Before making a purchase decision for a marketing automation platform, buyers should research and accumulate knowledge on successful lead nurturing programs, and more importantly, what types of lead nurturing programs they plan to implement. Of all features found today in marketing automation systems, it is important to note that with lead nurturing you should choose the system that is right for you and not simply buy the prettiest, cheapest, or what-the-consultant-tells-you. Implementing a Lead Nurturing program is a serious undertaking that seldom get right the first time. A system that can grow with you and can produce measurable and refinable results will suit you best in the long-run.
The list below is composed of technology and usability items that we believe are a base-line for achieving effective lead nurturing programs:
- Logic Branching: Branching is defined as the ability to conditionally alter the path a prospect takes as he moves through your lead nurturing program Example: If he opened email campaign X, send him email campaign Y. If he did not open email campaign X, send him email campaign Z. I am often amazed to see many vendors not offering conditional logic within their lead nurturing programs. If you are planning to build even the most basic of lead nurturing programs, you will certainly want to have some automated decision-making abilities built-in.
- Pauses: Pauses allow the Lead Nurturing program to pause execution for a pre-defined time. Example: Say you’d like to send someone an automated email, wait until 10AM of the following Monday, and send them another email message. The “pause” is a necessary feature in a basic lead nurturing solution. Being able to specify the time to “wake-up” is also a nice feature, but not always a necessity.

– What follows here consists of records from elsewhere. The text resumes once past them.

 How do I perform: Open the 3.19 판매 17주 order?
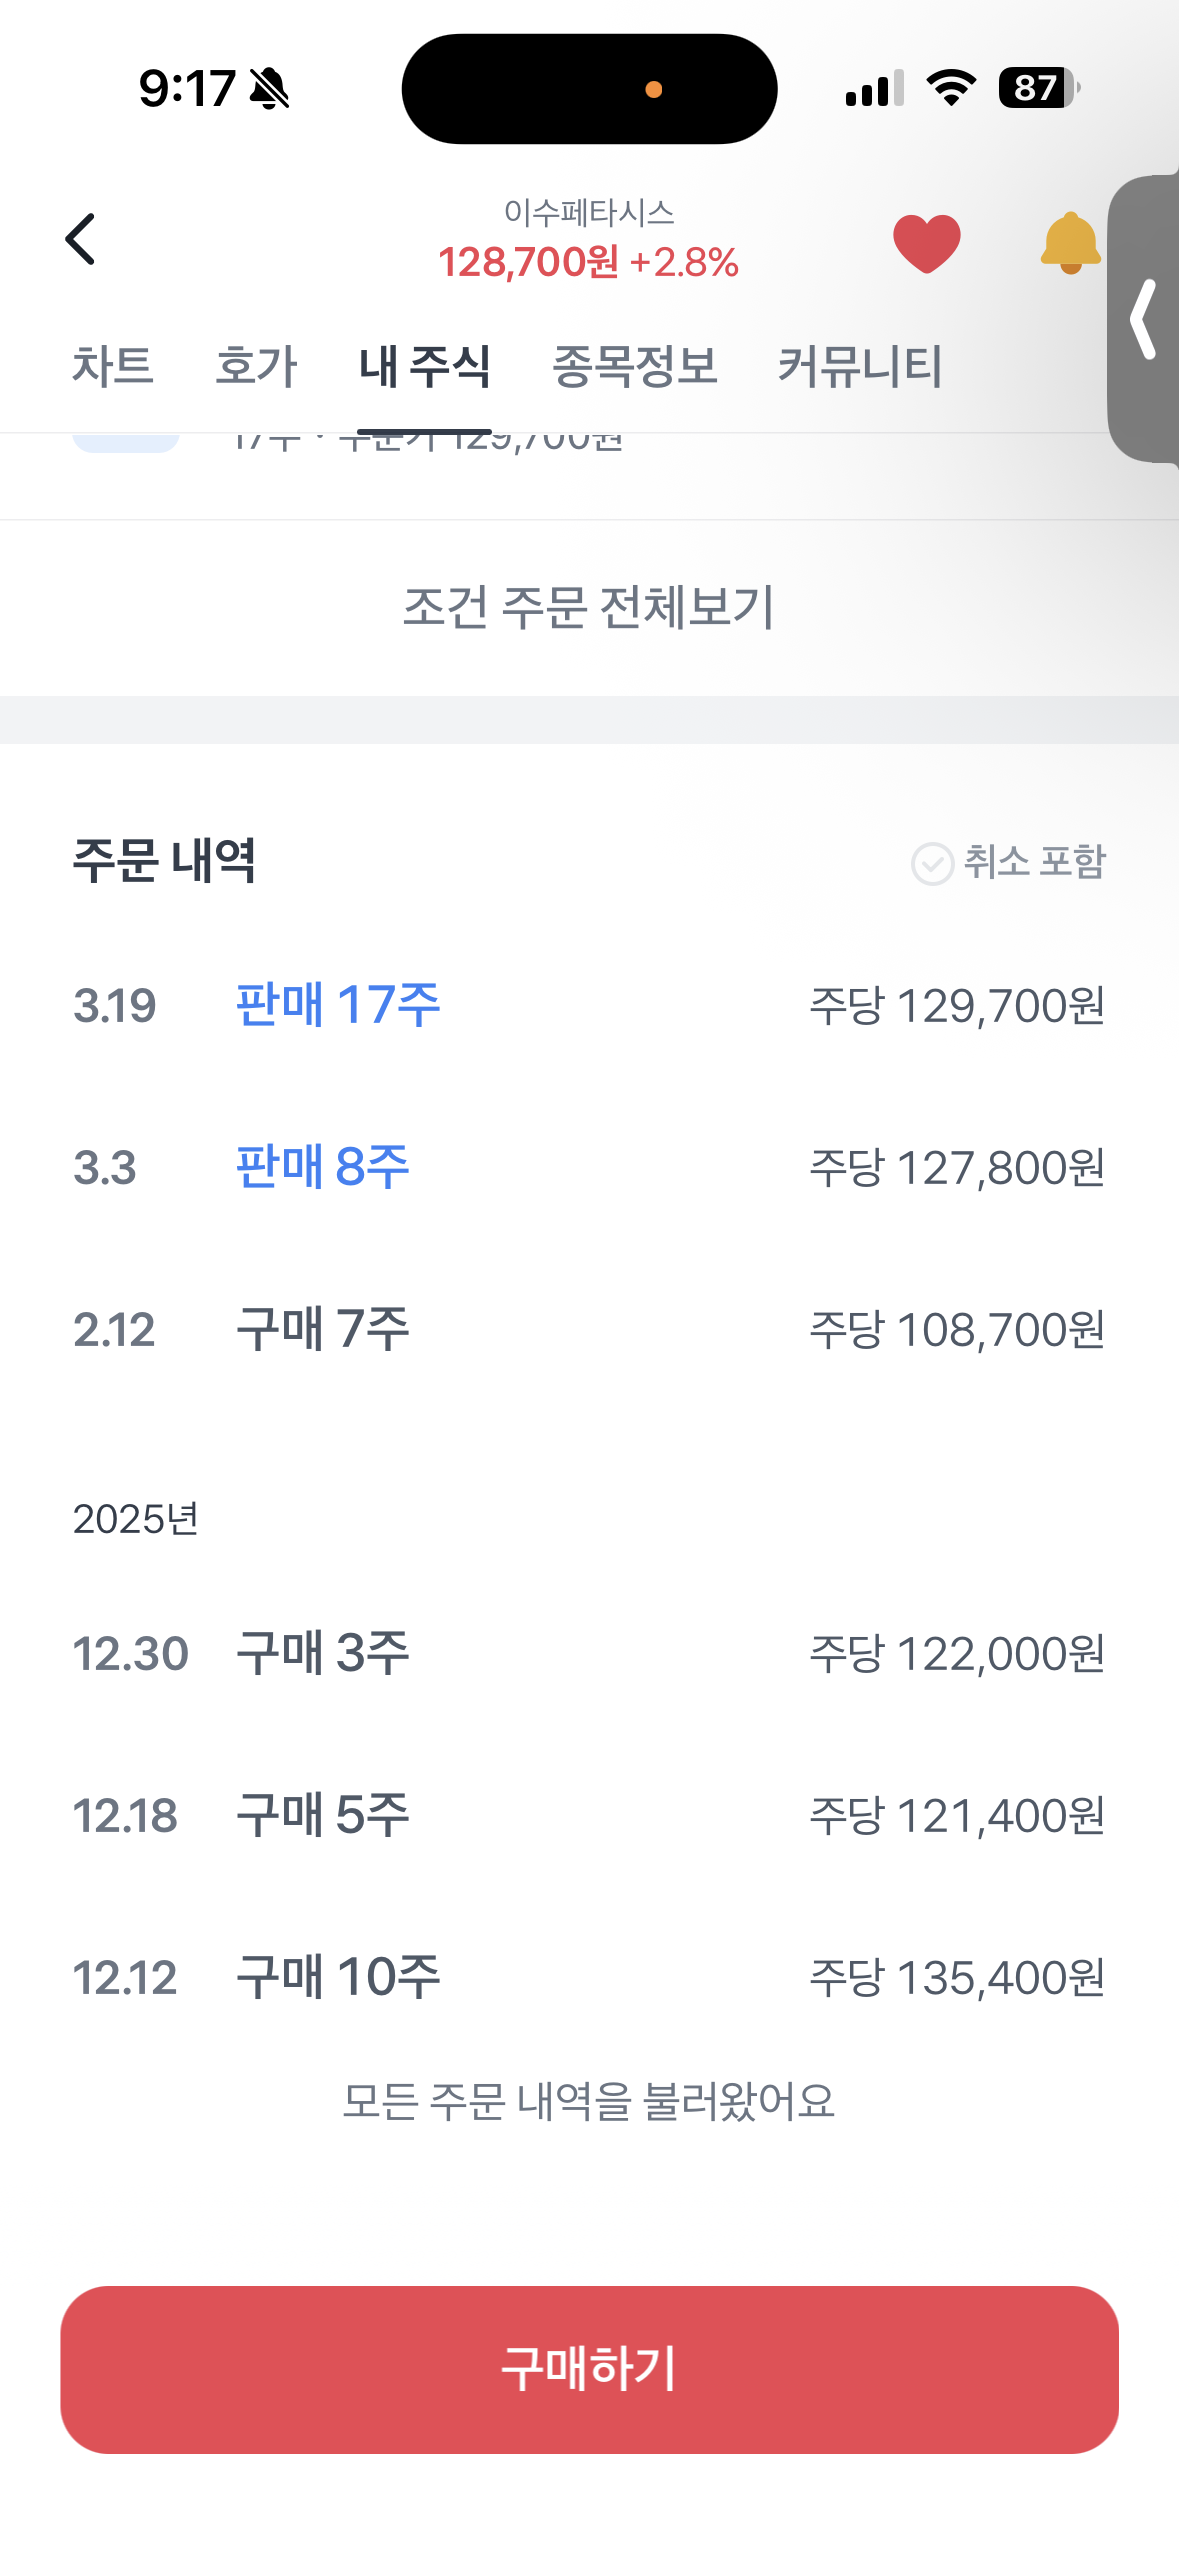588,1005
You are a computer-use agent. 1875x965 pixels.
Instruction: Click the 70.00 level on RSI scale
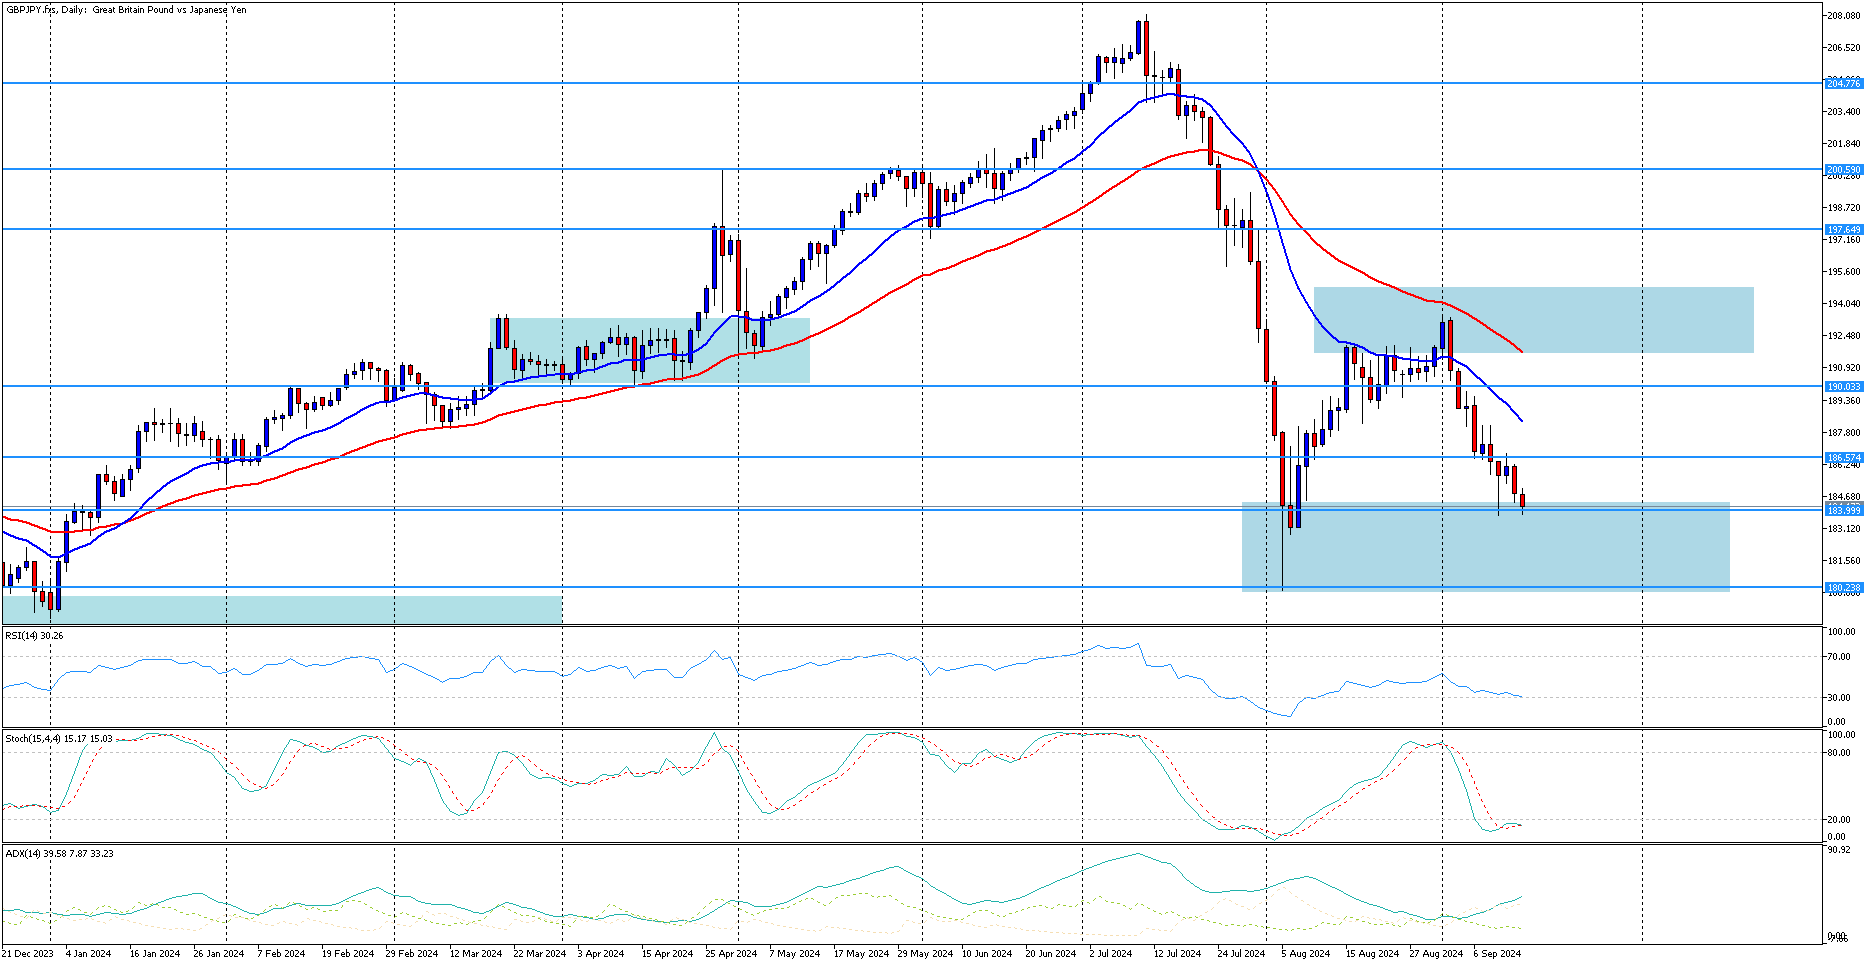point(1838,657)
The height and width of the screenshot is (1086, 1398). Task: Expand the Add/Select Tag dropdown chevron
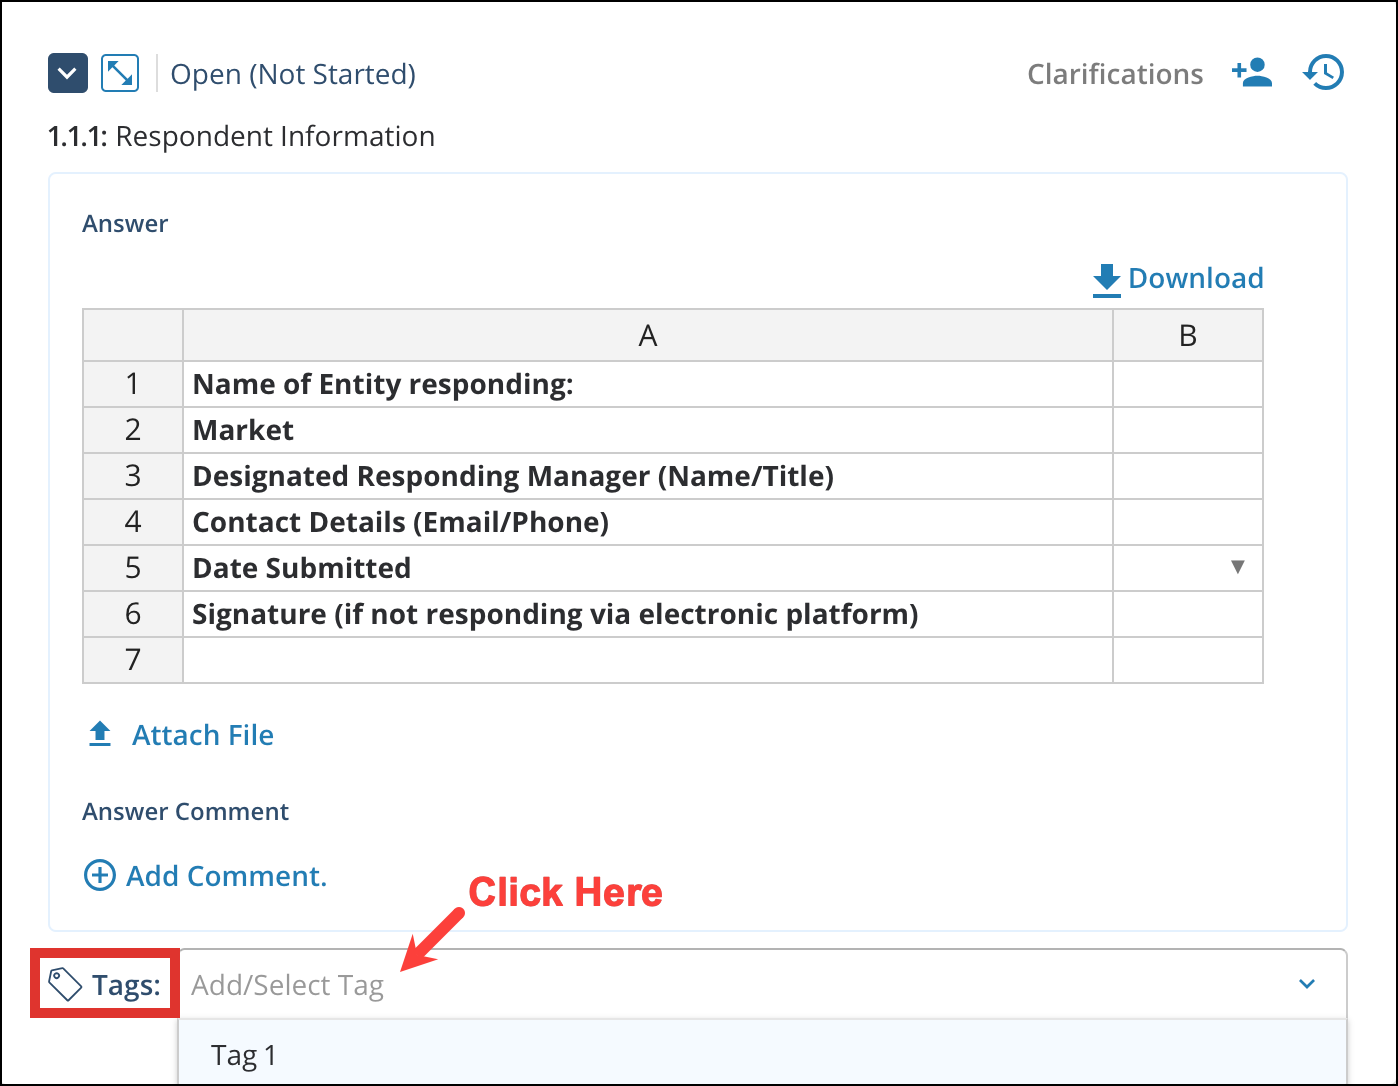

- Retries: Retrying allows a lead nurturing program to re-execute logic paths over and over again for a pre-defined number of times. Example: Say you’d like to send someone an automated email, check to see if they clicked a link in the email, and then “do something”. Without a “retry”, checking whether someone clicked a link would surely be “false”, unless the recipient was an email ninja. The fact is that for many of these “checking” types of tasks you will certainly want to have a retry that checks over and over whether the person clicked the link in an email for the next 3 days.
- CRM Integration: This is an absolute must. Whether your vendor synchronizes with your CRM every minute of the day or the lead nurturing program itself does real-time queries in to your CRM system, you will want this end-to-end integration available if you want your lead nurturing programs to provide real and up-to-the-minute results that are not querying on stale data. Querying on stale data can lead to catastrophic consequences within a lead nurturing program like leads being assigned to the wrong sales rep or double-sending email campaigns to the same recipient.
- Prospect Event Integration: In an ideal situation, your lead nurturing system should be able to leverage all of the information amassed for a particular prospect on your system… Is his score greater-than 10? Is he a lead in my CRM? Did he open email campaign X? Did he download my new whitepaper? This is a must-have feature for any Lead Nurturing program and also provides insight on how deeply your vendor has thought things through, with regards to Lead Nurturing, ie. is this thrown in as a feature or is it integrated in to the entire marketing automation system.
- Lead Nurturing Reporting: Hey, even a CSV-dump that you can import in to MS Excel will work here. Anything that makes you feel comfortable that you are able to analyze the performance of your programs on an ongoing basis and, most important, see what steps in these programs are failing or falling short.
So there it is… not a terribly exhaustive list of every little feature that every marketing automation vendor offers, but certainly a good start of the basic building-blocks that comprise most lead nurturing programs. Hopefully this short article will lead you on your way to asking the right set of questions and choosing the vendor that’s right for you.